PAGE TEXT
☆ ☆ ☆
Graduate Courses - Fall 2023
Coming Soon! Note: Some changes may still occur.
FOR CLASS DETAILS, INCLUDING TIMES, CLICK ON "FIND COURSES NOW" ON THE REGISTRAR'S PAGE.
Find descriptions of undergraduate courses also on our website, to review as electives or for teaching assistance purposes.
MEDIA STUDIES COURSES
RTF 380D/347P BUSINESS OF HOLLYWOOD • ALISA PERREN
What is going on in the media industries today? What kinds of issues and challenges are entertainment industry professionals dealing with? This class has two key goals: First, students will learn how the media industries operate, gaining a sense of the “big picture” of the contemporary film, television, and digital video landscape. Large-scale issues being faced by those working in the entertainment industry – including the impact of conglomerate ownership, regulation, globalization, and digitization on creative practices and work roles – will be addressed through readings and class discussion. Second, students will hear from a range of guest speakers coming from Hollywood, New York, and Texas about their personal experiences navigating the media business, past and present. While some of those visiting the class will work in production and postproduction (writing, directing, editing, etc.), most of the guests will work in other types of creative, managerial, and executive roles (e.g., studio and network development, acquisitions, marketing, talent management, etc.).
RTF 386C TELEVISION STUDIES • ALISA PERREN
This course has two primary goals: First, we will trace the historical development of television studies from a humanistic perspective, exploring a variety of critical approaches that have been taken in the study of the medium. We will look at some canonical texts from the last several decades and consider the ways that they have continued to shape ideas in this evolving field of study. Second, we will look at recent scholarship in television studies as a means of assessing both the changing nature of television and of television studies as an area of inquiry. The readings for the class will cover a range of industrial, institutional, sociocultural, textual, and audience approaches and issues.
RTF 387C MEDIA AND DIASPORA • MADHAVI MALLAPRAGADA
This course, Media and Diaspora, is a cultural studies, qualitative research-focused, interdisciplinary seminar that will examine the function and politics of media in the context of diasporic cultures, immigration, exile, refugee culture, border zones and varied forms of temporary and multi-sited forced and voluntary migration. Thus, the frame of “diaspora” as indicated in the title of this course is only a conceptual portal to examine a very diverse range of issues relating to border crossings in historical and contemporary contexts.
Over the past few decades, scholarship in the field of media and diaspora studies has contested and interrogated a number of assumptions the migrant condition and the transnational subject. We will be starting our course at that point of contestation and working our way to ongoing research in this area. While many case studies will include the US, this course considers the question of migration in a global frame. The media examples discussed in this course include radio, film, television, the web, social media and popular music and performance. We will be reading scholarship from the fields of media and cultural studies that intersect with postcolonial studies, race and ethnic studies, gender and sexuality studies, immigration and border studies and transnational and global studies.
Questions relating to the politics of the nation-state, race, cultural hybridity, transnational subjectivity and citizenship will be front and center in this course. We will examine media in terms of media technologies and institutions, media texts and representations, media regulation and policies, the distribution and circulation of texts, discourses and capital, media audiences and their reception strategies and finally how media discourses produce, shape, regulate, contain and disrupt narratives relating to migration and borders in our interconnected world.
☆ ☆ ☆
EXTRACTED DATA
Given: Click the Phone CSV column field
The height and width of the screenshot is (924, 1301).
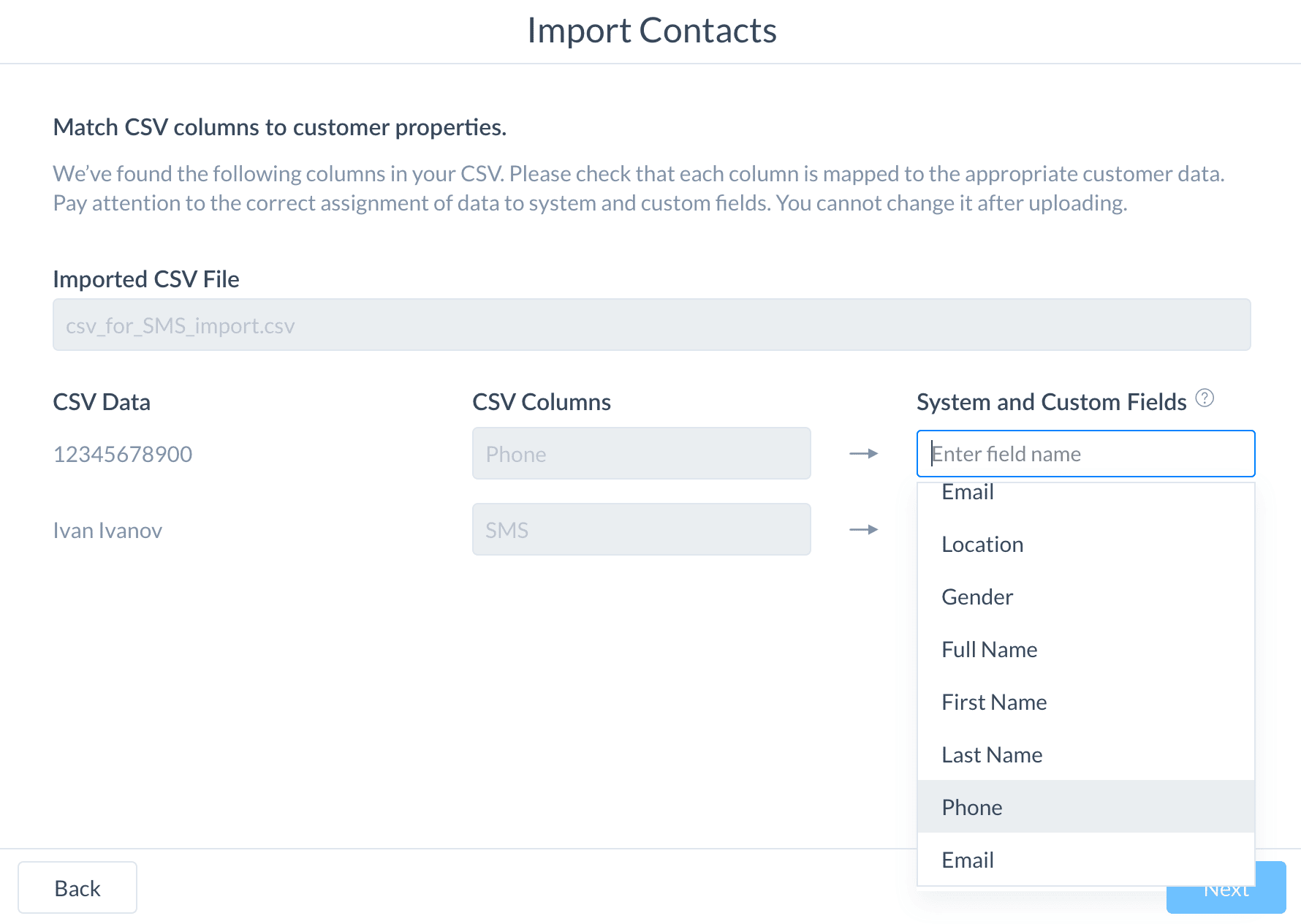Looking at the screenshot, I should pos(642,453).
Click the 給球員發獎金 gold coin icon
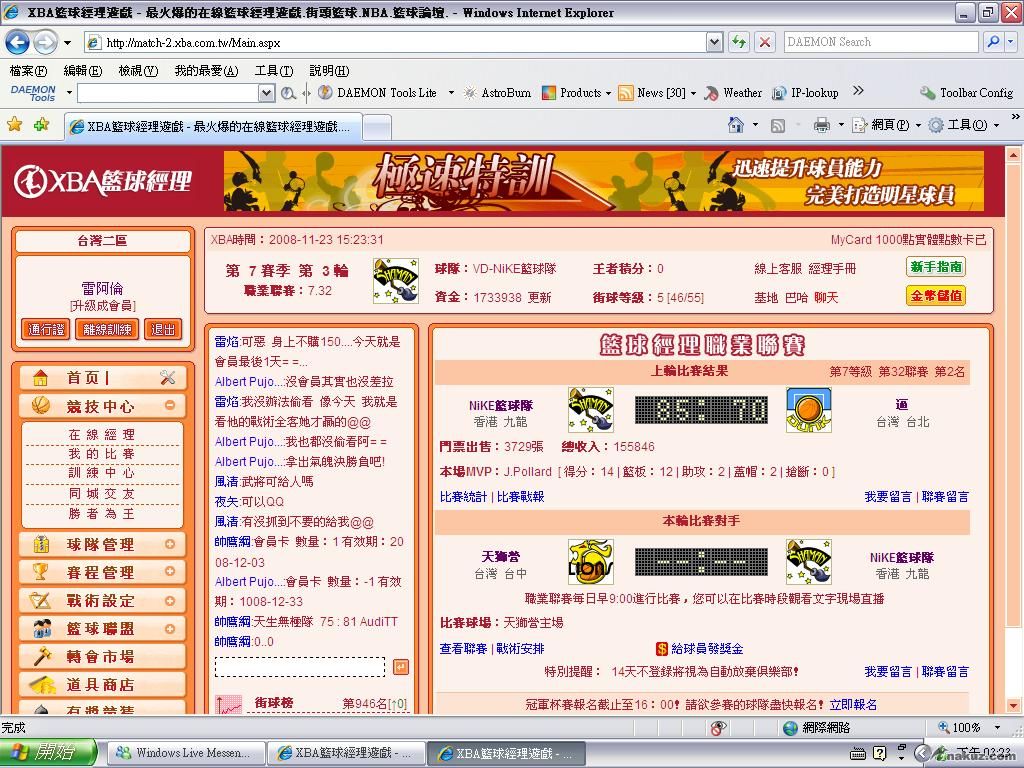This screenshot has height=768, width=1024. (x=662, y=649)
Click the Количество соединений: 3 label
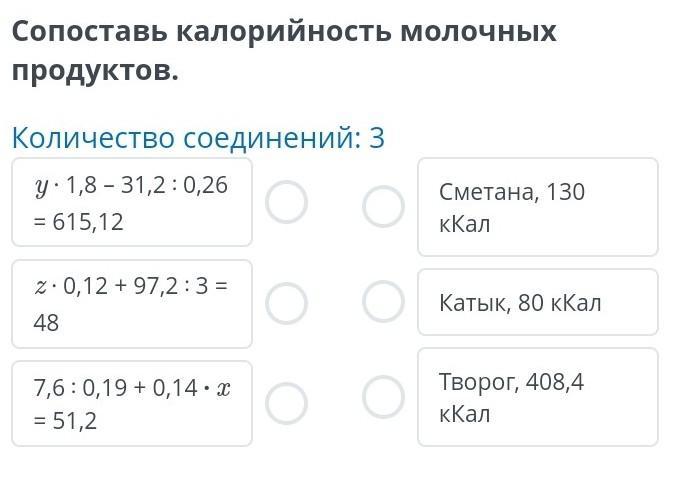 (198, 138)
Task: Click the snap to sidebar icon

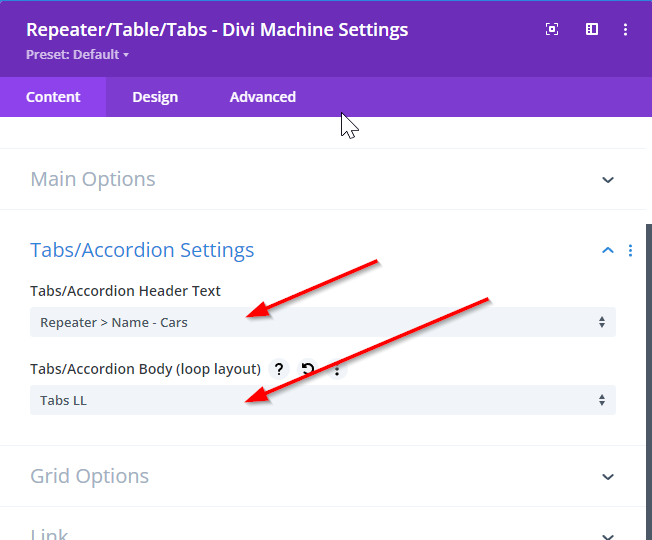Action: [592, 30]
☆ ☆ ☆
YOUR OBJECTIVE
Extend the fall 2023 graduate course listings above, starting right after the final sentence of the last course description.

RESULT FOR THIS EXERCISE
RTF 388C RESEARCH PROBLEMS: DOCTORAL EXAM PREP
RTF 395 THEORY AND LITERATURE I - FOR PH.D. STUDENTS • CURRAN NAULT
Drawing on literature from a rangy archive in the interdisciplinary field of media studies, this course aims to (re-)familiarize students with the established “canon,” while also broadening its horizons into dynamic and overlooked “elsewheres.” Charting significant developments in media theory, across differences in methodology, platform, representation and beyond, students will participate in debate, thought experiments, writing projects and rigorous discussion filtered through class readings and images. Within this framework of thoughtful engagement, students will explore how these texts can be activated, applied and reimagined. This course is required for all new PhD students in the RTF Department and is also open to PhD students from other departments interested in media-focused scholarship, with the permission of the instructor.
RTF 395 THEORY AND LITERATURE - FOR MEDIA STUDIES MASTER STUDENTS • MARY BELTRAN
This course provides an introduction to the broad range of theoretical scholarship that informs contemporary media studies in the humanities. It is required for all Master’s students in the RTF Department’s Media Studies graduate program, and is also open to other graduate students interested in media-focused scholarship, with the permission of the instructor. We will review the primary theories and work of scholars who have contributed to media studies, with an emphasis on the development of the discipline and its varied trajectories. The course will be conducted as a seminar, with in-depth discussions of the readings and authors we encounter.
RTF 398M MASTERS RESEARCH/WRITING
RTF 398R MASTERS REPORT - HYBRID/BLENDED
RTF 398T PEDAGOGY - SUPERVISED TEACHING IN RTF • CHARLES RAMIREZ BERG
This is a course on methods and practices of teaching communication area college courses. It is designed to introduce you to some of the philosophies behind different ways of teaching, as well as to assist you in your teaching experience at UT Austin. We will thus be dealing both with theoretical material as well as more basic, “how to” information and skills. The goal of the course is to make you more comfortable in the classroom, to better your pedagogical skills, and to improve your understanding of your own teaching. The course plan moves you from “how to teach at this particular institution” (i.e., the syllabus assignments) through “thinking about the theory and practice of teaching” (i.e., the research paper, observations, discussions of ethics, practicums) to evaluating your own teaching and preparing to sell it on the job market (i.e., teaching philosophy and portfolio). You are expected to keep up with the reading, meet all course deadlines, and fulfill your responsibilities as a member of an academic community. Class time will be reserved every week for the discussion of issues, problems, and positive experiences in your individual classrooms.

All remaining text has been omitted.